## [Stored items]
((
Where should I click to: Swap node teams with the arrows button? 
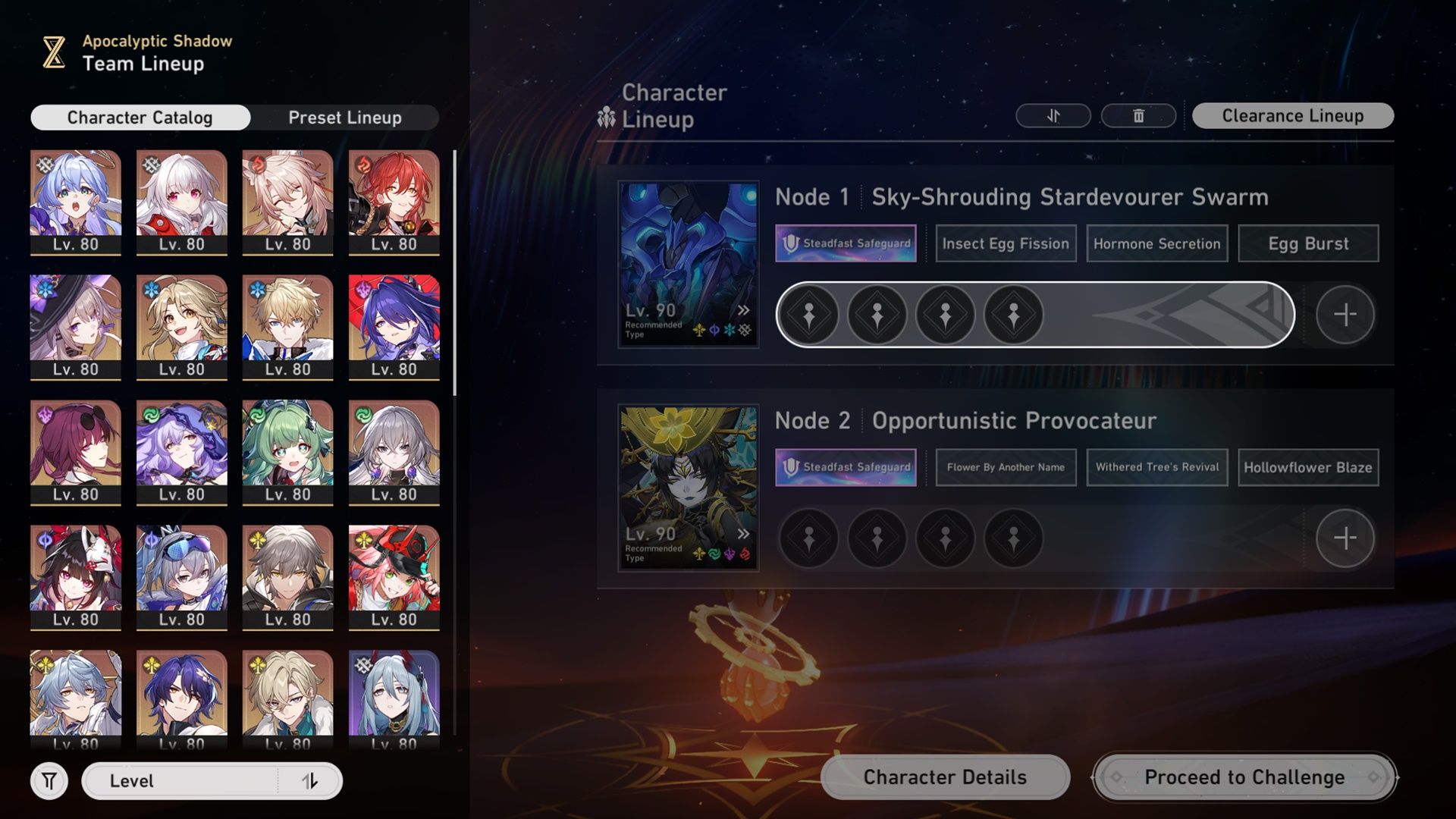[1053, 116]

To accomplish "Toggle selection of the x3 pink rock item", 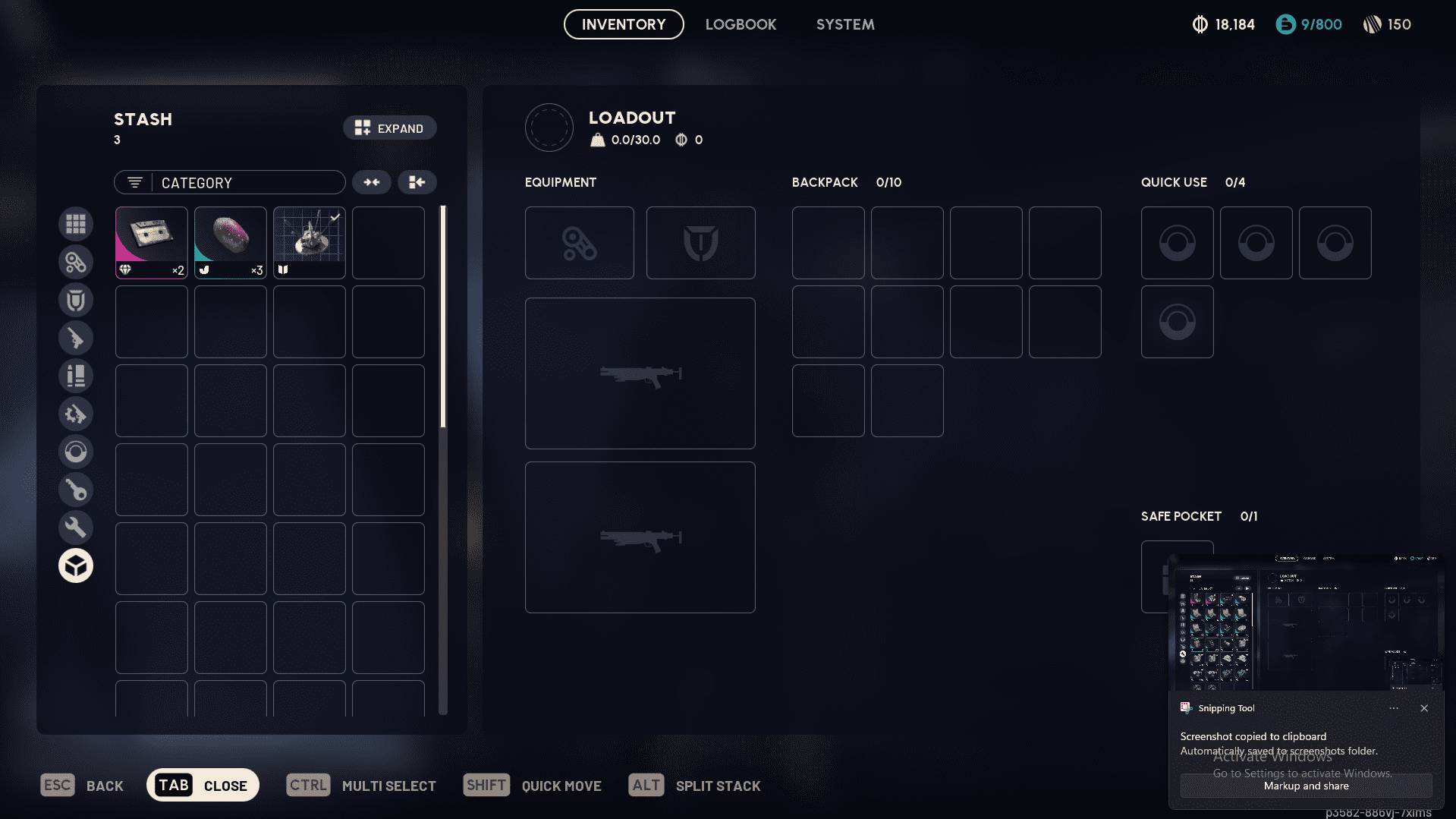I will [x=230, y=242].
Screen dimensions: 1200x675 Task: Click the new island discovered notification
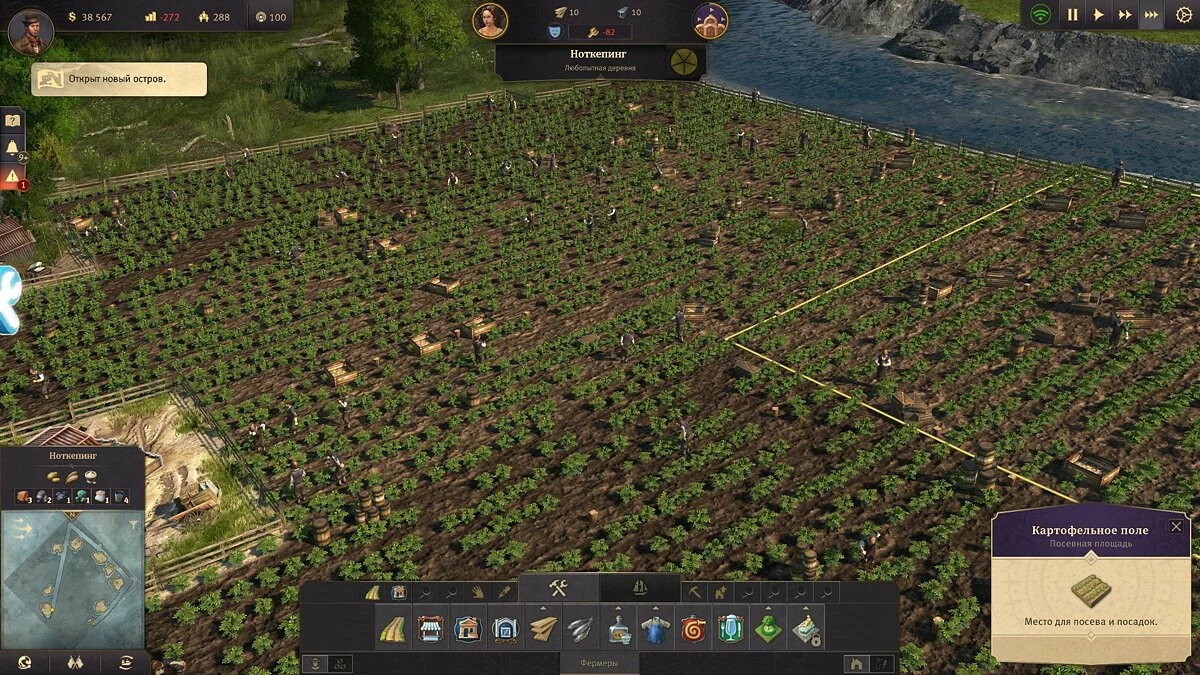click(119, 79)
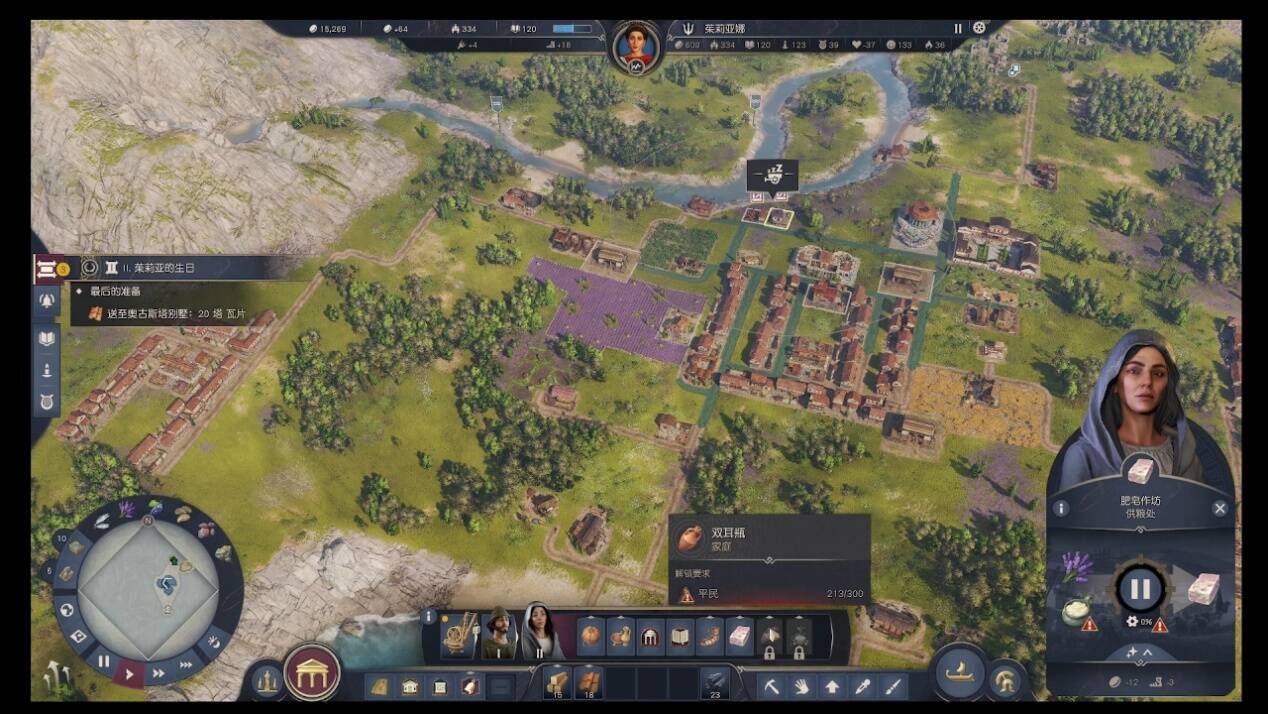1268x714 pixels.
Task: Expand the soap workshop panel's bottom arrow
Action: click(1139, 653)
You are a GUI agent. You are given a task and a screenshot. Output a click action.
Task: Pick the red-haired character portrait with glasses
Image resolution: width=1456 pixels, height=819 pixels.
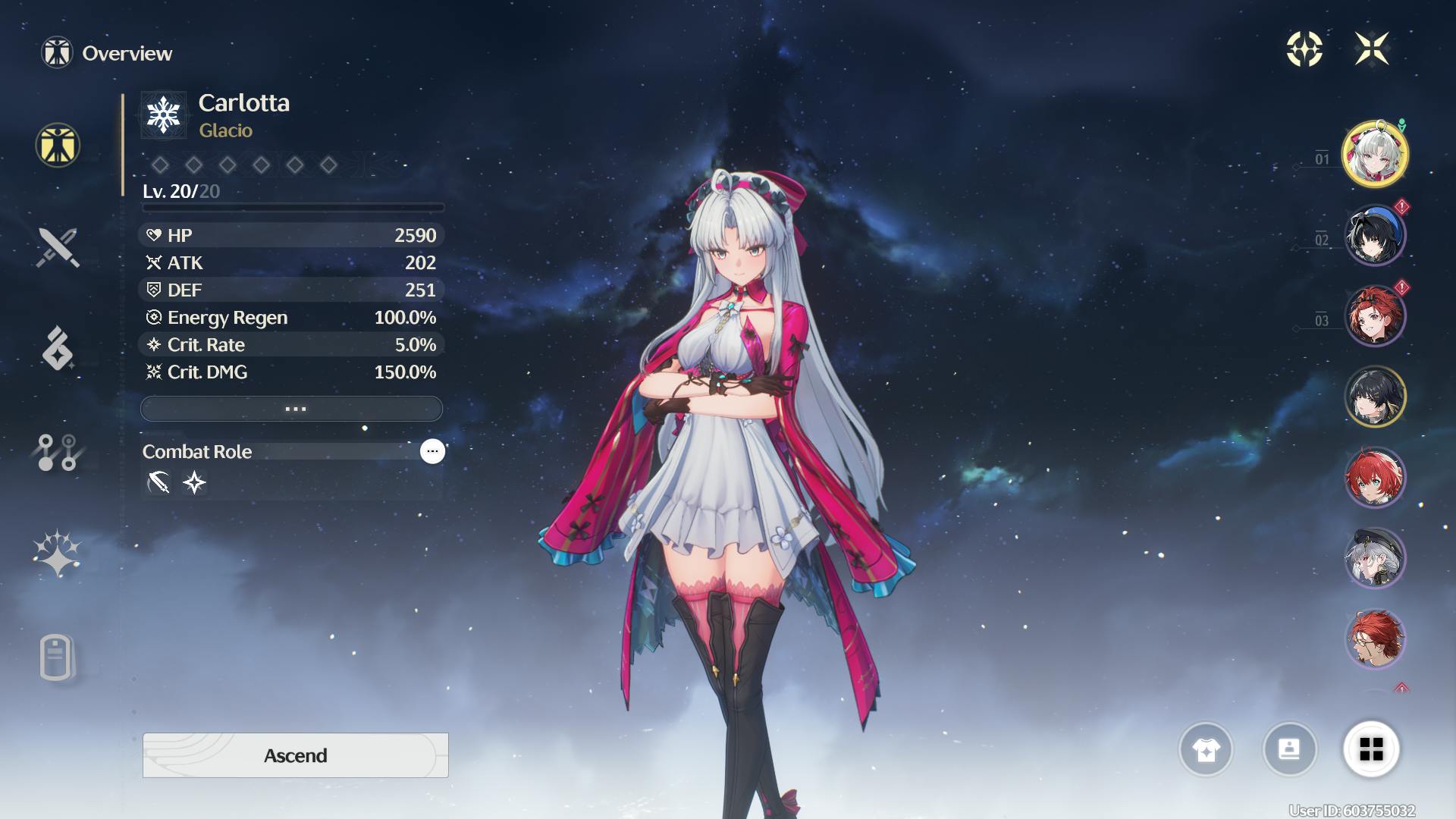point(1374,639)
))
## [EXERCISE DIRECTIONS]
Copy the entries word for word, from the line containing "Screen dimensions: 1200x675" through the end of the entries, and leave the pictures out of your answer.

## [EXERCISE RESPONSE]
Screen dimensions: 1200x675 Task: Click the new island discovered notification
click(119, 79)
1268x714 pixels.
Task: Expand the soap workshop panel's bottom arrow
Action: click(1139, 653)
You are a GUI agent. You are given a task and a screenshot. Output a click action.
Task: Pick the red-haired character portrait with glasses
Image resolution: width=1456 pixels, height=819 pixels.
point(1374,639)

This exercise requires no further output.